▶ **ARTICLE**
# # #

3. Recent Advances of Speaker Adaptation Techniques using DNN for Speech Enhancement
Traditional speaker adaptation techniques, outlined in the previous section, mainly focused on model parameter adjustments and transformations of models whose parameters were interpretable. However, these methods cannot be directly extended to DNN architectures, as DNN lack parameter interpretability. Thus, DNN offer new opportunities and challenges to address speaker adaptation more robustly.
Speaker adaptation in DNN refers to modifying a pre-trained DNN to enhance performance for a new speaker without the need for extensive retraining from scratch. Studies have shown that this retraining approach outperforms training DNNs from scratch for speaker adaptation tasks [12]. Various speaker adaptation techniques for DNN include fine-tuning, learning hidden unit contributions, speaker adaptive training, I-vector adaptation and embedding layer adaptation. In this section, we will explore the various speaker adaptation strategies using DNNs for speech enhancement and they are given below.
3.1. Speaker and Noise Embedding
This technique involves embedding distinctive features of a speaker’s clean speech vectors and background noise vectors into the neural network. In [13], the authors develop a novel training framework that performs joint optimization of the speech enhancement model and the speaker embedding extraction process. Generally, traditional approaches treat speaker embedding and speech enhancement modules as separate processes, leading to suboptimal speech enhancement performances. This paper introduces a joint learning mechanism where the speaker verification is pretrained and further adapted through a combined enhancement loss and speaker verification loss. This dynamically adapts to the speaker’s identity and acoustic environment, offering personalized speech enhancement performance. In [14], another novel Speaker-Aware Speech Enhancement (SASE) method extracts speaker information from a clean reference using LSTM layers and then employs a Convolutional Recurrent Neural Network (CRN) to embed the extracted speaker information. Even in this method, a joint learning framework is utilized, which optimizes speaker extraction through LSTM and speech enhancement through CRN simultaneously. With the extended self-attention mechanism, the proposed framework performs adaptation using just a few seconds of clean reference speech.

# # #

In the passage on speaker adaptation for speech enhancement, what network does the Speaker-Aware Speech Enhancement (SASE) method use to embed the extracted speaker information?

# # #

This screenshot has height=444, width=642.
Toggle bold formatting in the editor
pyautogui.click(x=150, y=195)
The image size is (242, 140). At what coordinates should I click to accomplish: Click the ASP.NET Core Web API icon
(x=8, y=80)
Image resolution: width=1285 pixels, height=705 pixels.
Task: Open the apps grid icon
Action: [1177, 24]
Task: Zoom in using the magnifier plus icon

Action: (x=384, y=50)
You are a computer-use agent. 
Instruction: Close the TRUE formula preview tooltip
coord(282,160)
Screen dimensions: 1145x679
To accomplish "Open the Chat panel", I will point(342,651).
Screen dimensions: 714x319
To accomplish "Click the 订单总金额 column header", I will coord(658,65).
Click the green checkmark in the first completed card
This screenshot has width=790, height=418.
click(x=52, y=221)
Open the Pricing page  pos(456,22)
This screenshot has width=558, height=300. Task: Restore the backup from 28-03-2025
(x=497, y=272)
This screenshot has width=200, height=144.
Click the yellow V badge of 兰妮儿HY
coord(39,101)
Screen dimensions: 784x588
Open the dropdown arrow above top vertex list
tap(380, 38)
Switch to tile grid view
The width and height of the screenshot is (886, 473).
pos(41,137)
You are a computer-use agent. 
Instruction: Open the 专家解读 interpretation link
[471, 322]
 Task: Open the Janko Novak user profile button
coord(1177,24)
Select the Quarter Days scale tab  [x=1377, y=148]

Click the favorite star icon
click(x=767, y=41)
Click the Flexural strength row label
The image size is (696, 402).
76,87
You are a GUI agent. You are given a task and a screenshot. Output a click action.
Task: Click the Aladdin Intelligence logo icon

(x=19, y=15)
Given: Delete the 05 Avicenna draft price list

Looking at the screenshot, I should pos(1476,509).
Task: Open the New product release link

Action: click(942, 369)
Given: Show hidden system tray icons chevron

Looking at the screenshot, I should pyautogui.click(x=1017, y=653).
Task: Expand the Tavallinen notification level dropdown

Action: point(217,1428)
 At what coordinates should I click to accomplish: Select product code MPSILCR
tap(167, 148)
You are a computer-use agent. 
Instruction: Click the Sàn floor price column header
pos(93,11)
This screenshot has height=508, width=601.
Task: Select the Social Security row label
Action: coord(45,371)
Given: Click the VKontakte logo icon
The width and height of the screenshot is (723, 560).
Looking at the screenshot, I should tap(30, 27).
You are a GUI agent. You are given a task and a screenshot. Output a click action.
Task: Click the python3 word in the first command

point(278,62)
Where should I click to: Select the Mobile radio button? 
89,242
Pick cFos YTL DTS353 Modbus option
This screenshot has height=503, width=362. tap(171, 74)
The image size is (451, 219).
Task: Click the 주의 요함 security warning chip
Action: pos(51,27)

# # #

▶ **FINAL RESULT**
A Convolutional Recurrent Neural Network (CRN).